Recession on the horizon?

The world breaks ever decade or so.

Morgan Housel recently wrote about a “shock cycle” for all big news events:

  • Assume good news is permanent.
  • Oblivious to bad news.
  • Ignore bad news.
  • Deny bad news.
  • Panic at bad news.
  • Accept bad news.
  • Assume bad news is permanent.
  • Ignore good news.
  • Deny good news.
  • Accept good news.
  • Assume good news is permanent.

We don’t know where we are in the cycle until after the fact.

Remember COVID in March and April of 2020? How do you feel about it in March of 2022? The obvious bad news 2 years ago doesn’t seem so bad 2 years later.

Recessionary Pressures

In 1939, John Templeton took a major chance. WWII had just started in Europe and was causing uncertainty in the markets. Templeton saw low prices and borrowed thousands to buy 100 shares of every stock selling for less than $1. Even when 1/3 of the companies faced bankruptcy, he held on to his shares. All but 4 of the stocks rebounded, making nearly a 400% return in just 4 years.

Things only got worse after 1939. Battle of France 1940, Pearl Harbor 1941, Hiroshima 1945…

John Templeton went on to become an incredibly successful investor. He 4X’d his money during the most volatile, uncertain and tumultuous time in modern history.

Every great investor is intellectually curious, patient, disciplined and skeptical.

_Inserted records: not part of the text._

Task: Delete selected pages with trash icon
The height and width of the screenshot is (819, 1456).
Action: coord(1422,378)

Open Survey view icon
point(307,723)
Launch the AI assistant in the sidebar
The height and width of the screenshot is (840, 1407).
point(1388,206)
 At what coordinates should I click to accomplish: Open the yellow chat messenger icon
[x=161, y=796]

They think through edge cases. They’re not headline readers, they underwrite their own opportunities and think independently.

Right after recovering from COVID, we’re now at the brink of a recession.

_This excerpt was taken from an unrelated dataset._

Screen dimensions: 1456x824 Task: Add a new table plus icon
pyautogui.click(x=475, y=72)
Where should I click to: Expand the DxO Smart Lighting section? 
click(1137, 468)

What causes recessionary risk?

Generally speaking, one of three things can cause a recession:

  1. Inverted yield curve
  2. Price shock in commodities
  3. Monetary policy tightening

Right now, there’s potential for all three to happen at the same time.

Yield Curve Inversion

If you’re curious: an inverted yield curve is when short term U.S. Treasury pays high interest rate than longer term yields.

St.Louis Fed has a great post on this here.

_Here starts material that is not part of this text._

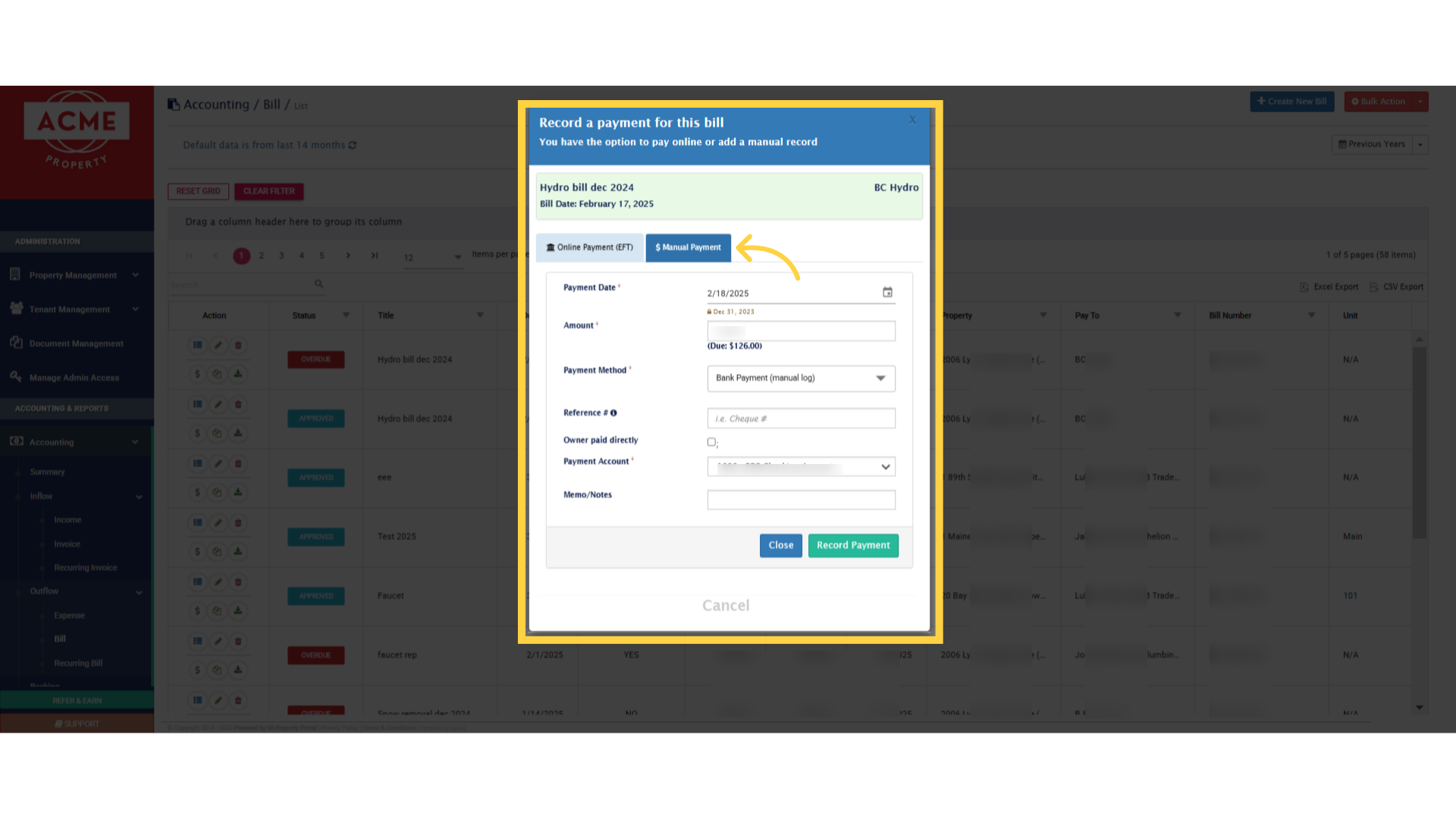Select the Manual Payment tab
This screenshot has height=819, width=1456.
(x=688, y=247)
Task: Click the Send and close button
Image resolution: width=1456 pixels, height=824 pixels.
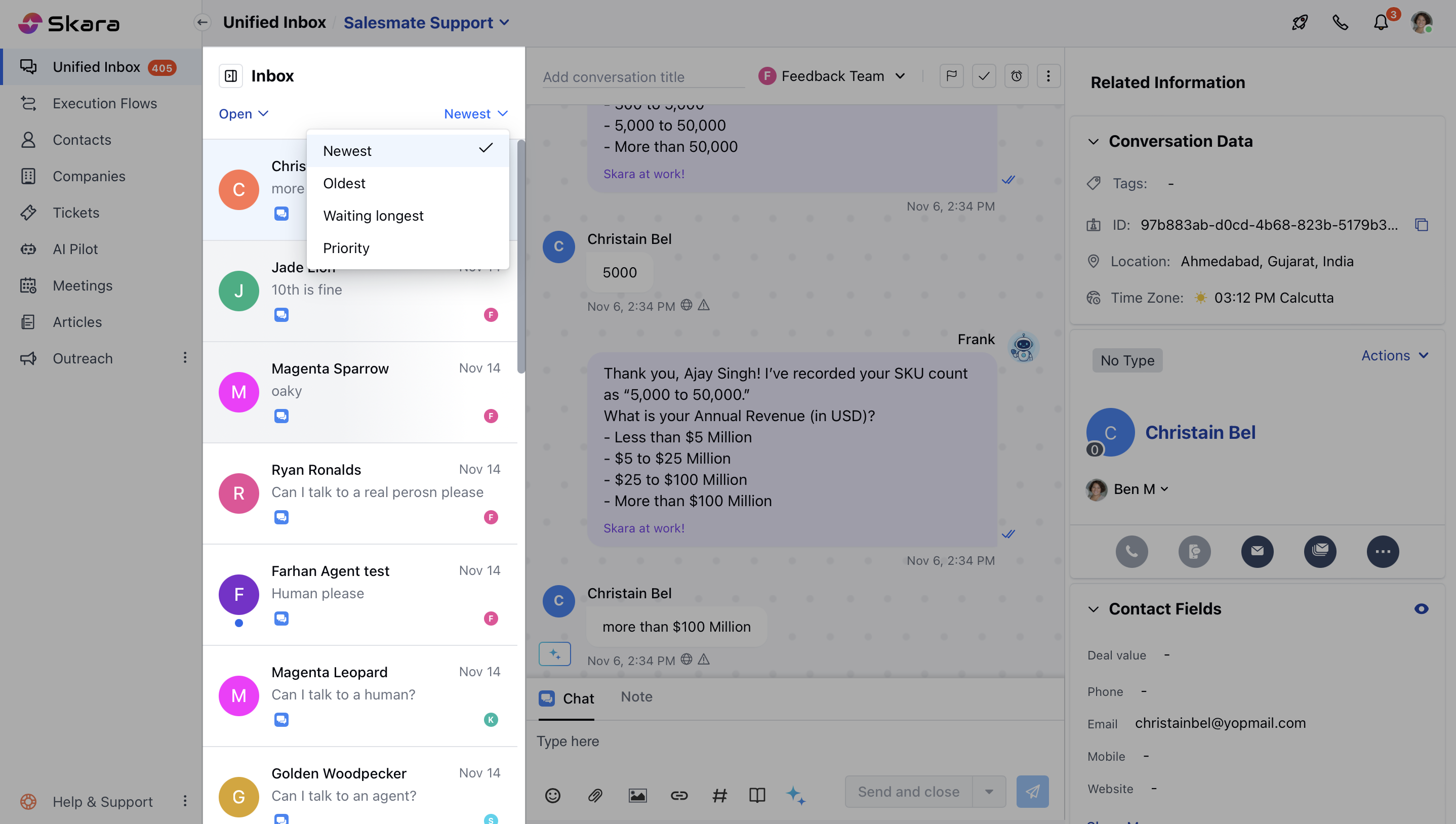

This is important. Yield curve inversions have been a reliable recession indicator.

Price Shock In Commodities

Second issue is price shock in commodities. We observed this starting in 2021 (e.g. lumber for home building), but those were demand fulfillment issues with low interest rates, large domestic migrations due to remote work spike combined with labor shortage. Today, we’re wrestling with enormous supply-side challenges. International conflicts don’t help this cause and globalization has trade-offs.

At the time of this writing, price per barrel of crude oil is $100+. This impacts every part of logistics, transportation and beyond.

Gasoline prices are shown at a Chevron gas station in Gustine, Calif., March 8. PHOTO: JOHN G MABANGLO/SHUTTERSTOCK.

Thinking beyond just oil… price of raw materials have gone up, there’s a growing demand for goods, China has a declined production capacity, and more. These compressions lead to increasing inflationary pressures and weakens consumer demand.

Here’s a good example: wheat. Price of pizza will likely go up or you’ll get less of what you pay for.

Wheat isn’t the only thing impacted. Here are a few more commodities. Source of data is here.

Monetary Policy Tightening

The Fed is meeting this week to map out next steps for quantitative tightening (QT) and increasing rates. Two weeks ago, Jerome Powell suggested a 0.25% increase in interest rates. This was before we saw the latest CPI data clocking in at 7.9%. We don’t know whether the rate hike will be 0.25% or 0.50%. What we do know is that we will get a rate hike. And we’ll likely get 5-7 of them in 2022.

This will have an impact on consumer demand.

Combining QT with rate hikes and price shocks in commodities alongside a yield curve inversion; this will put real pressure on the Fed triggering a recession.

The Fed has a near impossible job right now. Don’t increase rates? Inflation runs wild. Increase rates and do QT? Weaken consumer demand and cause a recession.

Time will tell how things turn out. As an enduring investor, it’s best to remain calm and collected in times like this. If you’re actively investing in individual equities, then it’s wise to underwrite businesses that have low debt, high operating margin and healthy cash flows. Don’t be a stock picker; buy good businesses. Otherwise, just invest in low-cost ETFs for the long-haul.

Any business that has very high P/E or no profitability will feel a real impact when market turns the corner and heads into a recession.

Patient investing is key to success in a volatile market environment. Because Long-term can actually feel very long.